SB20260408172 - Multiple vulnerabilities in AVideo

Description

This security bulletin contains information about 2 secuirty vulnerabilities.

1) Server-Side Request Forgery (SSRF) (CVE-ID: CVE-2026-27732)

The vulnerability allows a remote user to perform server-side requests to arbitrary URLs and disclose sensitive information.

The vulnerability exists due to server-side request forgery in aVideoEncoder.json.php when processing the downloadURL parameter.

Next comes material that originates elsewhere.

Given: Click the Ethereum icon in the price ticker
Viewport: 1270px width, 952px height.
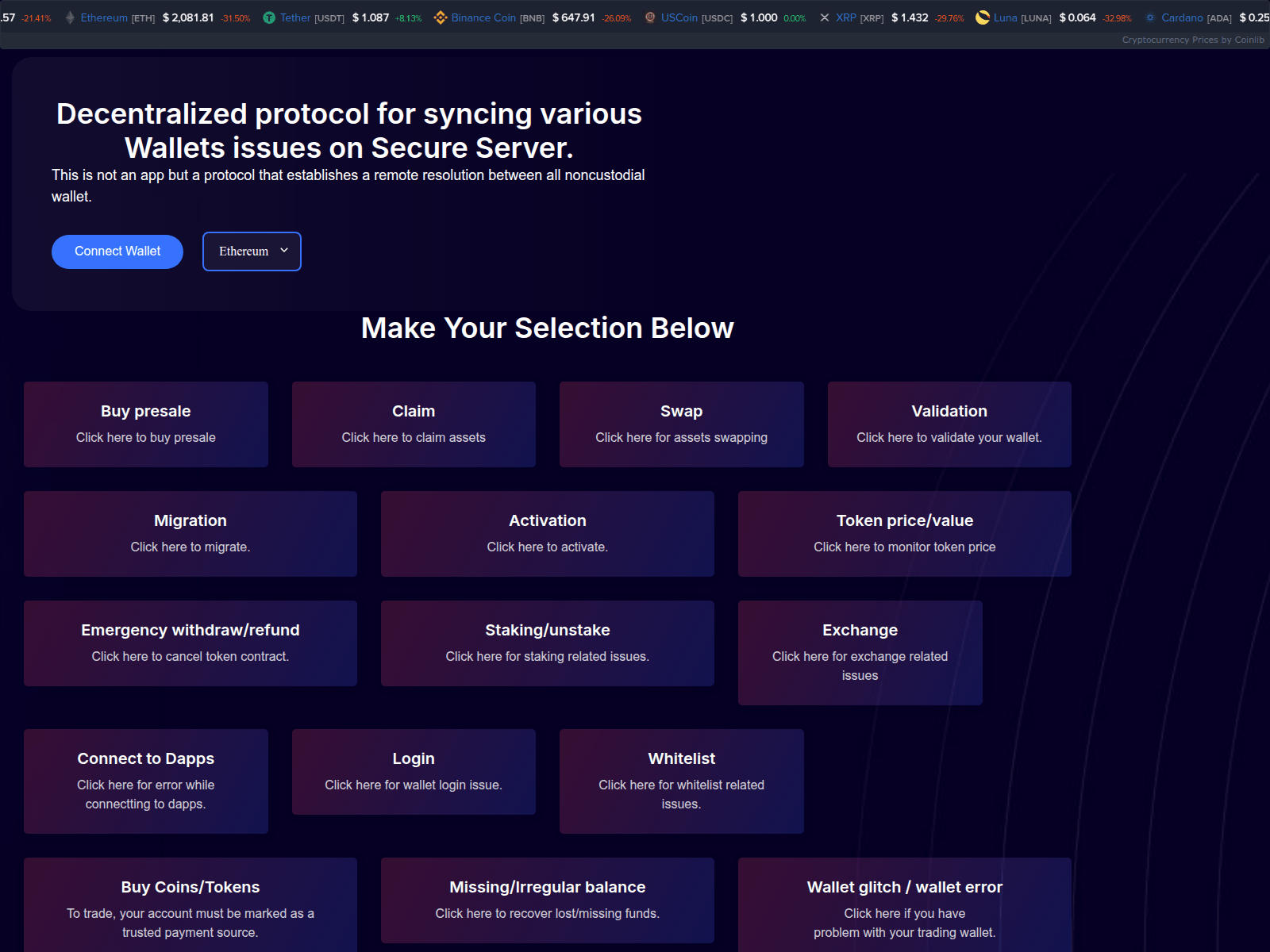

A remote user can supply a crafted URL to perform server-side requests to arbitrary URLs and disclose sensitive information.

The issue can be used to reach internal network endpoints, including internal APIs and metadata services.

2) SQL injection (CVE-ID: CVE-2026-28501)

The vulnerability allows a remote attacker to execute arbitrary SQL queries and disclose sensitive information.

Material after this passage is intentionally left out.